Example: Joey Jordison. The Slipknot guy.

5: Mr. Cool
He's arrogant, wears sunglasses and a muscleshirt, got a short haircut and maybe an earring...It's the typical type of drummer you find in bands which became famous years ago and are still popular.

Example: Larry Mullen Jr., the U2 drummer.

4: The Hat Guy
Maybe you know a drummer who wears a hat. That's a hat guy. I'd guess he's a punk rock drummer, he's got chucks, buttons and stuff. And he runs around with a cheeky smile.
Oh yeah, and he actually talks a lot.

Example: The drummer of the German punkrock band "Benzin", PBHutti.

3: The BEAST
He's wild. He's got hair everywhere. And he's loud as hell. A beast plays with full commitment and he doesn't talk, he screams. And he enjoys playing topless. But I'm sure they all have a soft spot for kitties.

Example: Dave Grohl.

2: The Total Overpunk
He's got tattoos everywhere. He enjoys playing topless even more than the beast and is skinnier. He is uncontrollable and has got a sick sense of humour and sex fetish. But anyway, he's fast. Not precise, But fast.

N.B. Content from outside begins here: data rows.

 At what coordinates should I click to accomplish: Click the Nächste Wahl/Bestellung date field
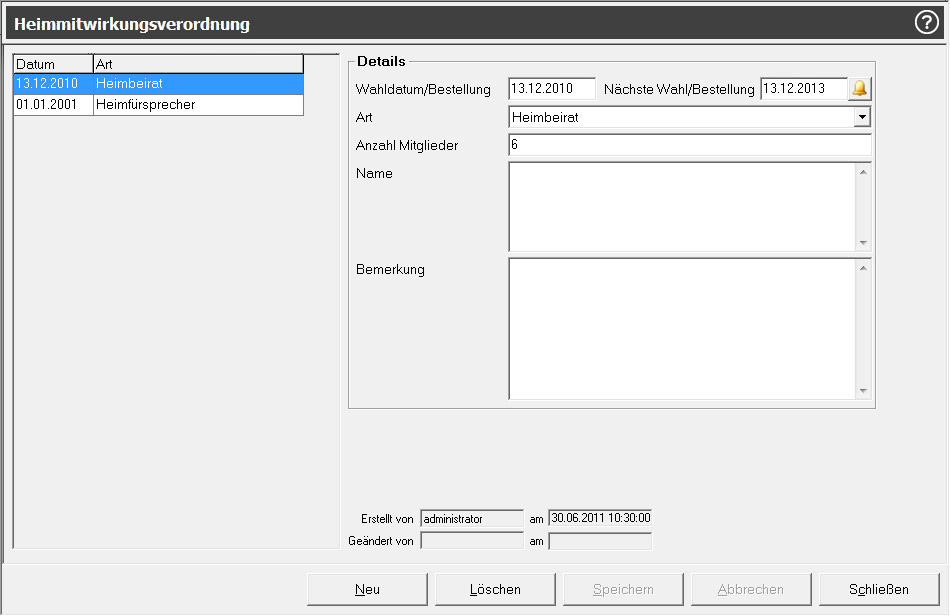[803, 89]
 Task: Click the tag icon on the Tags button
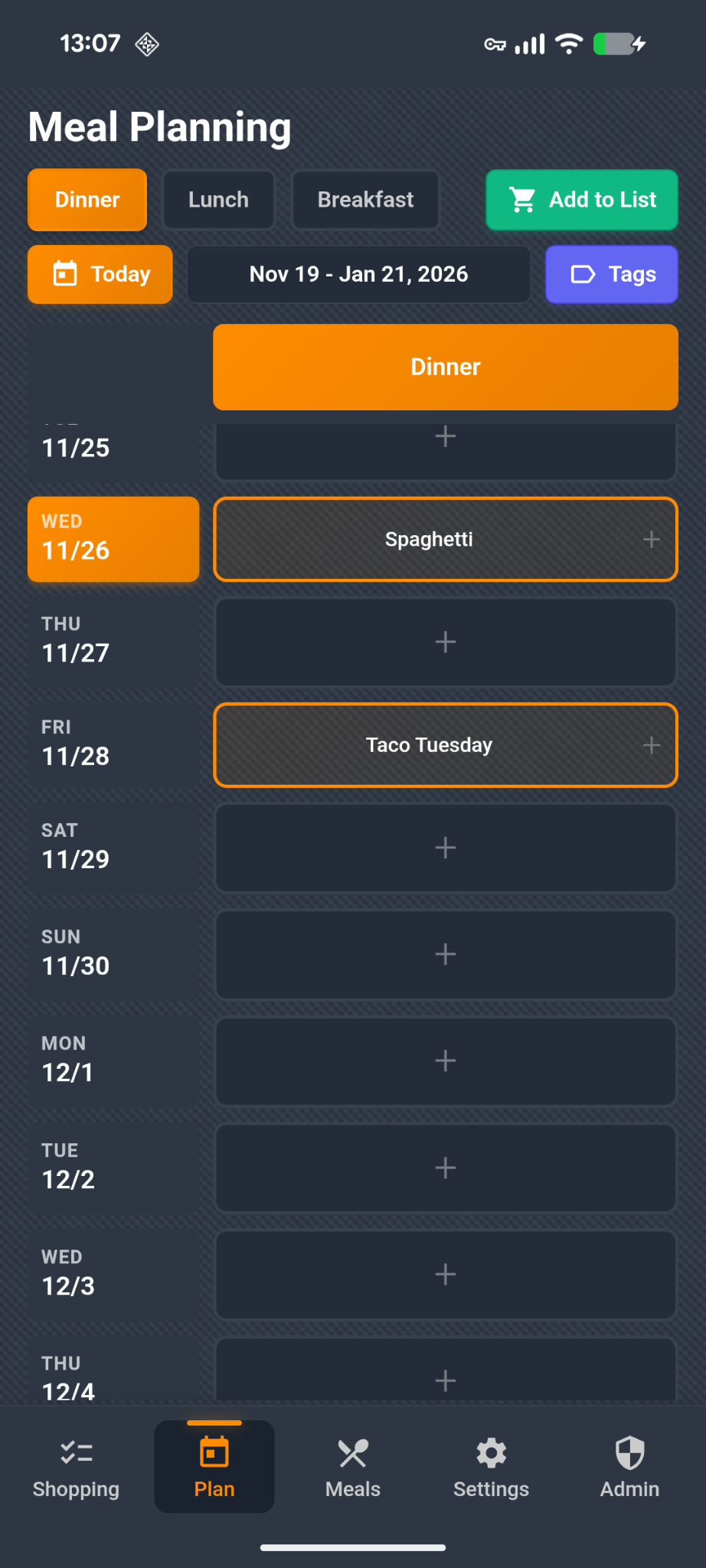coord(583,274)
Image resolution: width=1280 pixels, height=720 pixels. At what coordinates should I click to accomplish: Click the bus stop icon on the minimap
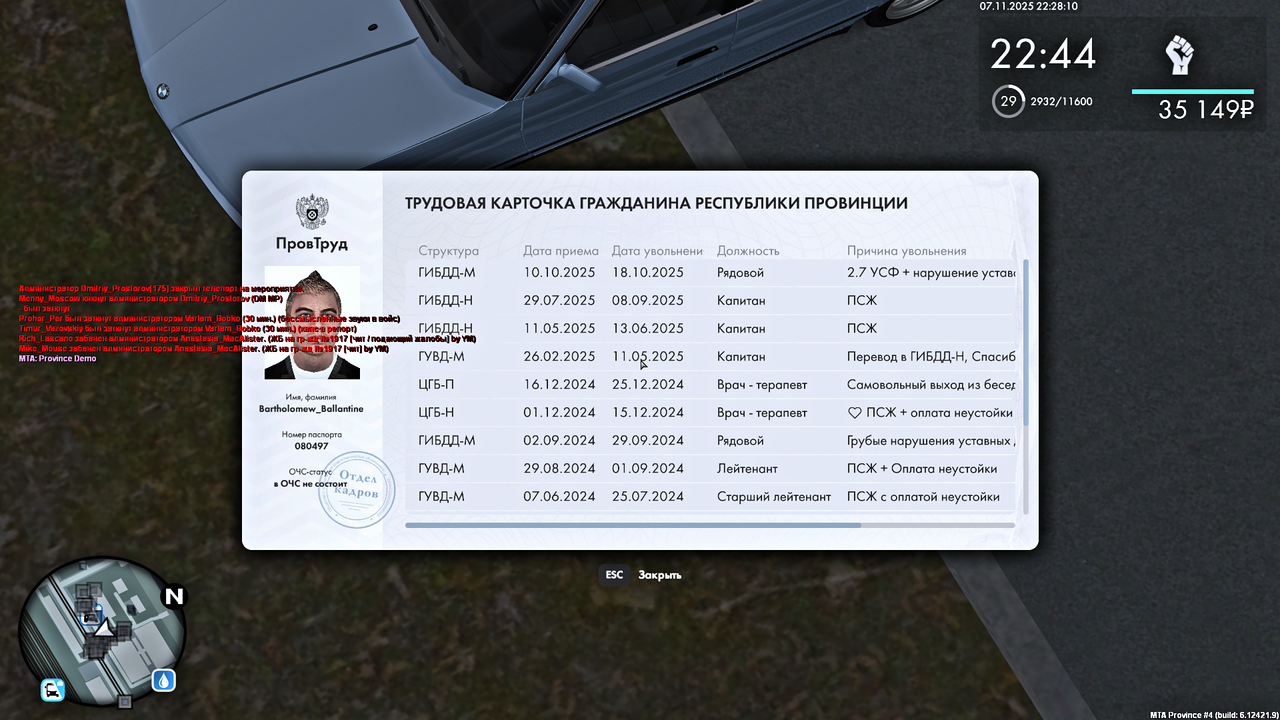point(52,690)
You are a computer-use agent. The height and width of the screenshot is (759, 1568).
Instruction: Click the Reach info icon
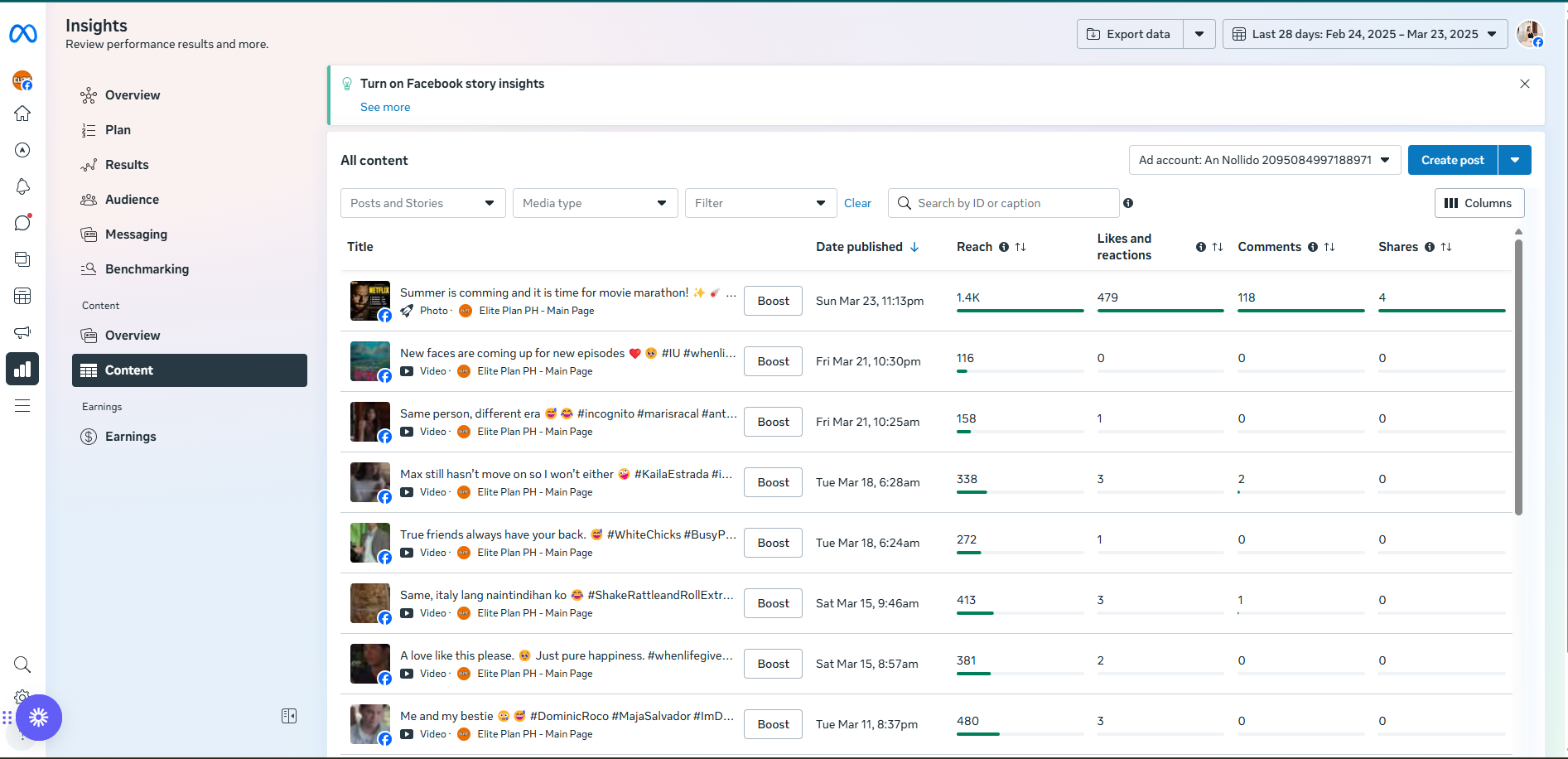pos(1004,247)
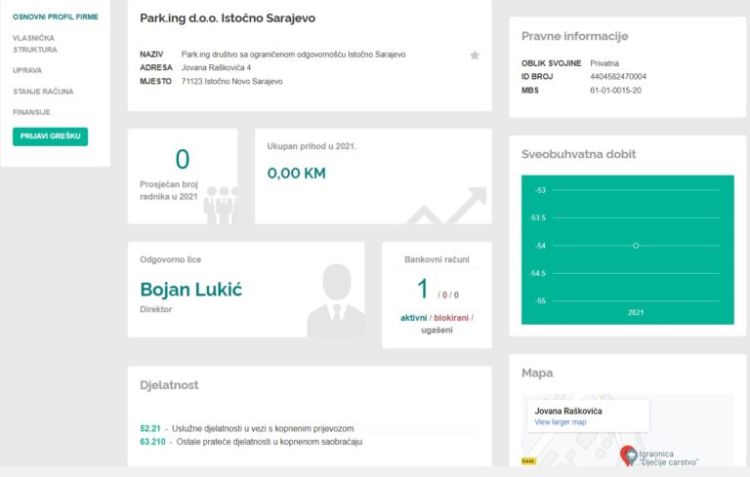This screenshot has width=750, height=477.
Task: Click activity code 63.210 link
Action: [153, 442]
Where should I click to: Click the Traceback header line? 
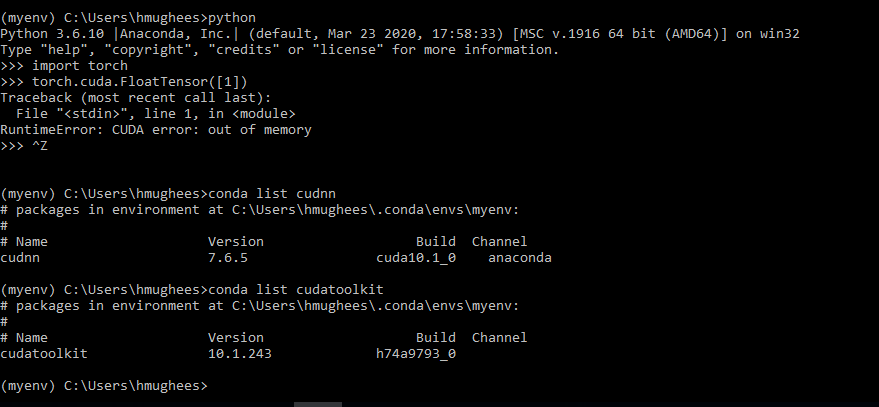136,98
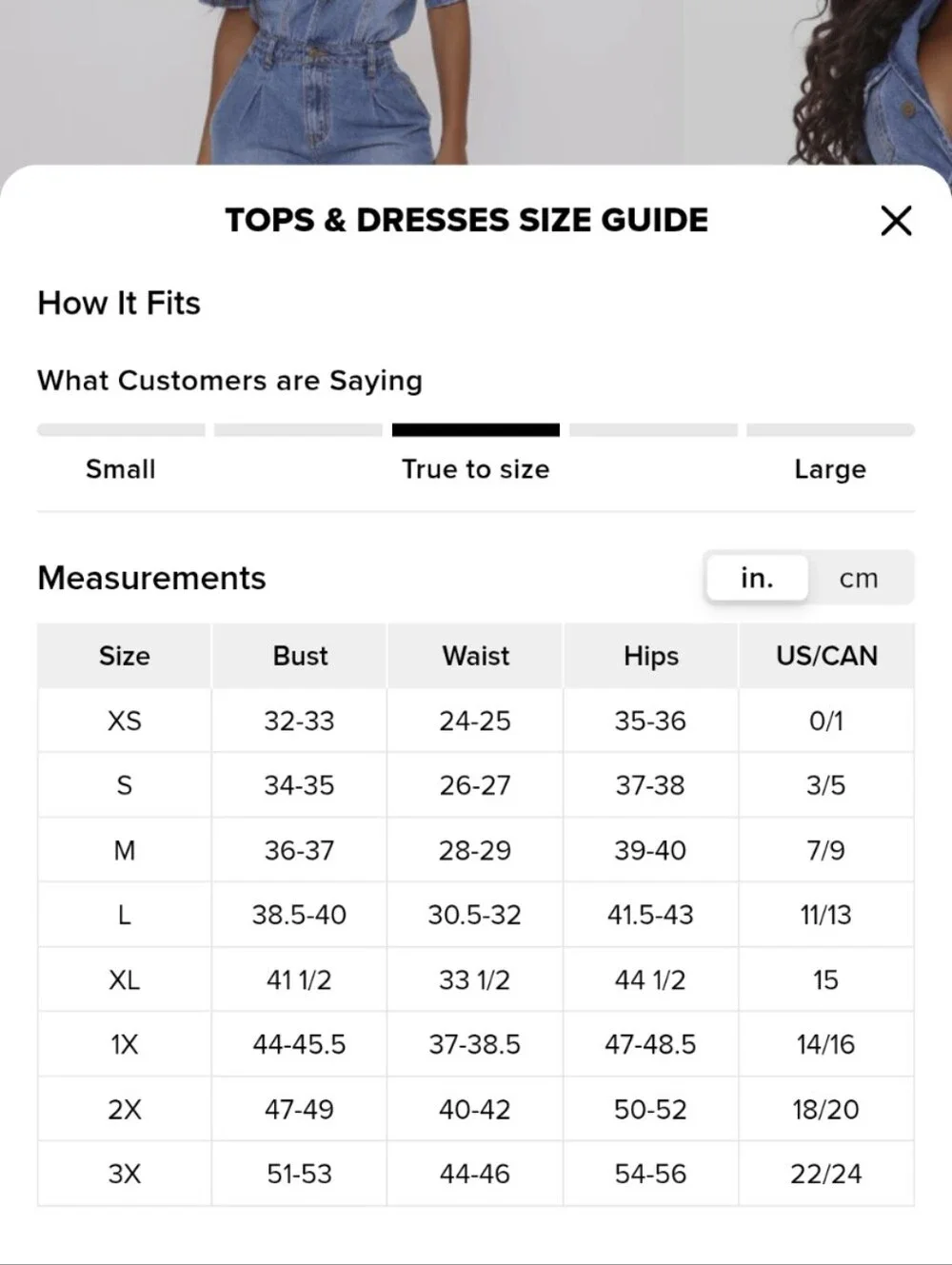Tap the How It Fits heading
The image size is (952, 1265).
coord(119,303)
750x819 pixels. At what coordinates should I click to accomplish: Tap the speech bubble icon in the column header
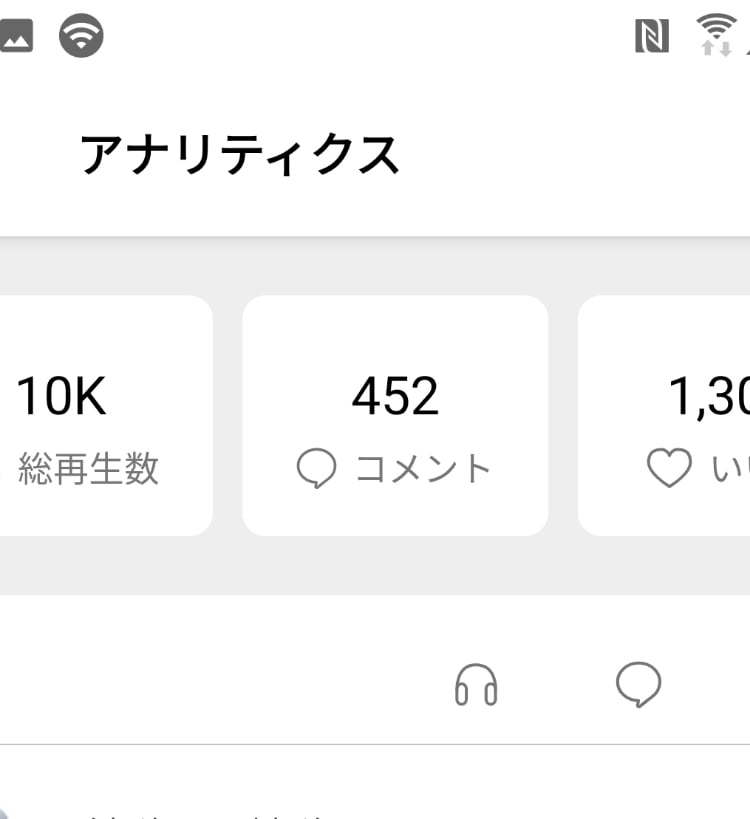638,685
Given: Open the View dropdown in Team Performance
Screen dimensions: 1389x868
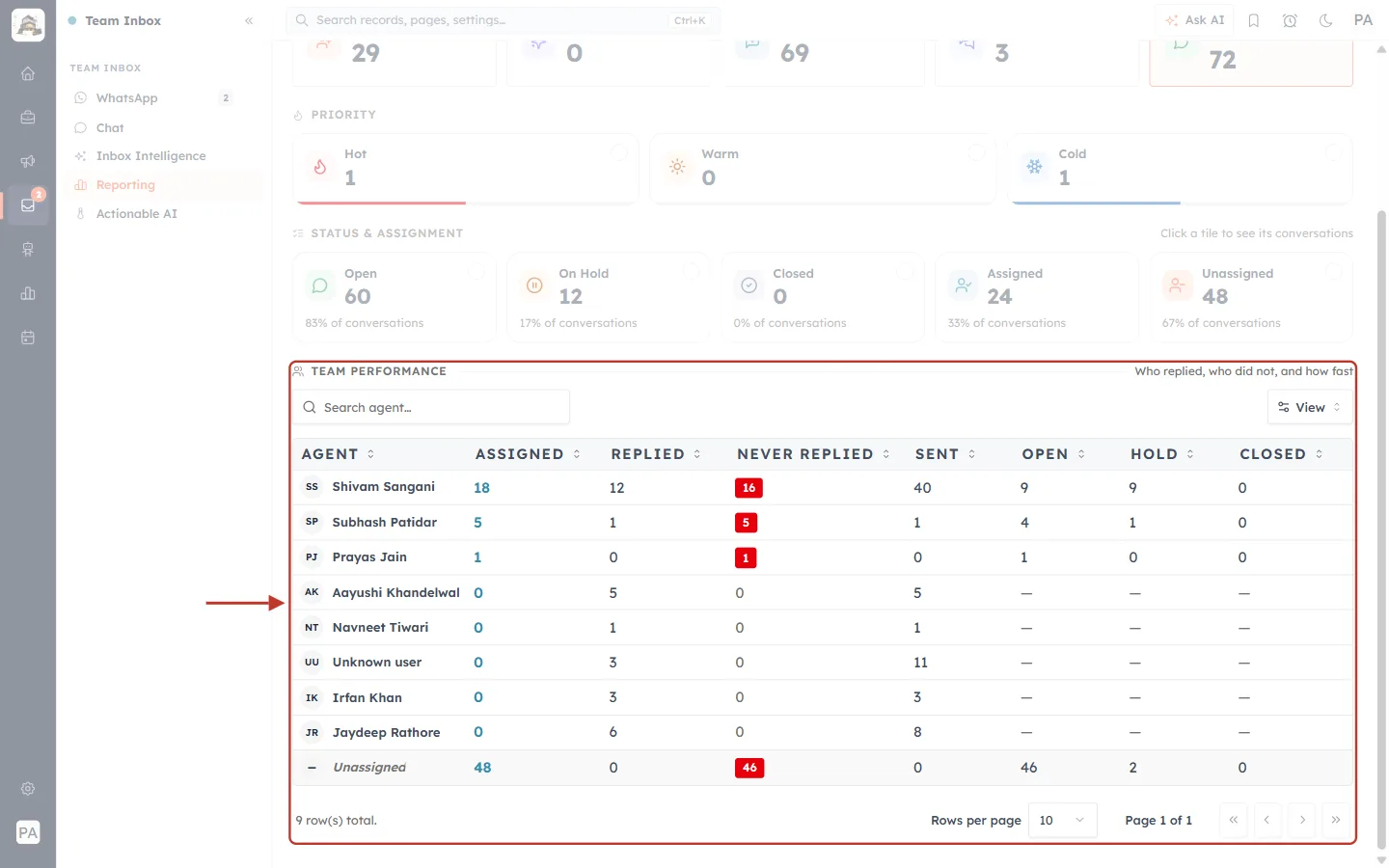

Example: Travis Barker, of course.

1: The Freak
He's the weirdest one. He always wears a creepy look on his face and likes dirty, totally senseless jokes. You don't want to meet this guy on the street, although he looks normal. But still, he is an absolute genius. He's got style, he's got humour, he's got everything a cool drummer needs.

Example: Tré Cool. Quotation: "I want to wash your grandmother."

Amen.

Welcome.

I welcome myself to my own blog. I will present random Top 5, 10, 25 or whatever lists in this blogs. It makes no sense, but it gives me a feeling of being important. Thanks!